Odd vs. Odds
Clarifying any misunderstandings is our top priority here, at Grammar.com. We want to make sure that we prepare the best explanations for the most confusing sets of words. This is certainly the case for "odd vs. odds", which can be misleading due to the coincidental similarity of the words.
So, as mentioned previously , "odd" is not a noun, but an adjective. It's not used to define an object, but to describe something. And, as a result, "odds" can never be the plural form of "odds". In fact, "odds" is the word of the two that can be a noun, a noun that always has a plural form.
When do we use "odd"?
"Odd" can only be used as an adjective, and it has several different meanings. Firstly, it describes something strange or unusual. Secondly, it can be a shorter word for "not happening often", and in this case it is always positioned before a noun.

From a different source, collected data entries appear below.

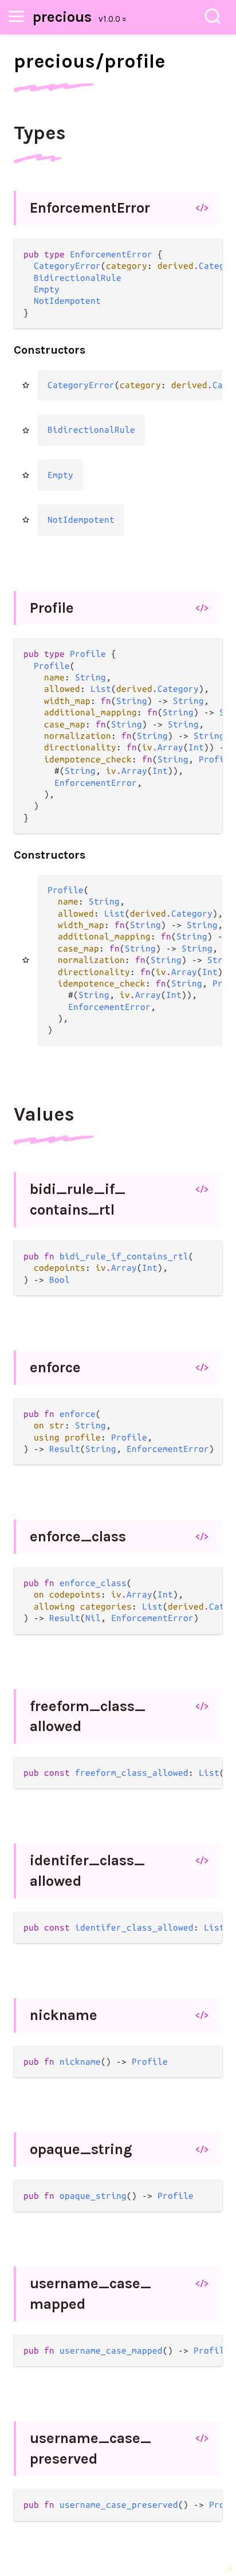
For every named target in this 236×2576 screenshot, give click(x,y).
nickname (63, 2015)
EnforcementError (90, 207)
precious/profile (89, 61)
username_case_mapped (90, 2293)
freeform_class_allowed (87, 1716)
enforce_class (78, 1536)
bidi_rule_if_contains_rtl (77, 1199)
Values (44, 1114)
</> (202, 207)
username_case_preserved (90, 2448)
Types (40, 133)
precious (62, 17)
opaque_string (81, 2149)
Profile (52, 608)
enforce (55, 1367)
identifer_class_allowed (87, 1870)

It can also be used as a synonym for "separate", "alone", "only one" when referring to an object that is part of a pair and the other part is missing - and, in this case, it is also always used only before a noun; or as a synonym for "approximately". Nonetheless, as you may already know, "odd" can refer to a number that, divided by two, does not produce a whole number.
When do we use "odds"?
If you feel that "odd" is a little complex or even overwhelming, you'll also feel relieved that "odds" is a lot more simpler. The word is always a noun, defining a single concept. It refers to the probability that something will happen.
The most essential thing to remember regarding "odd vs. odds" is that the words aren't related, and that by no means is "odds" the plural form for "odd". "Odd" is an adjective with multiple meanings, used to describe certain things, whereas "odds" is a noun that always appears in plural form and refers to the probability that something will happen.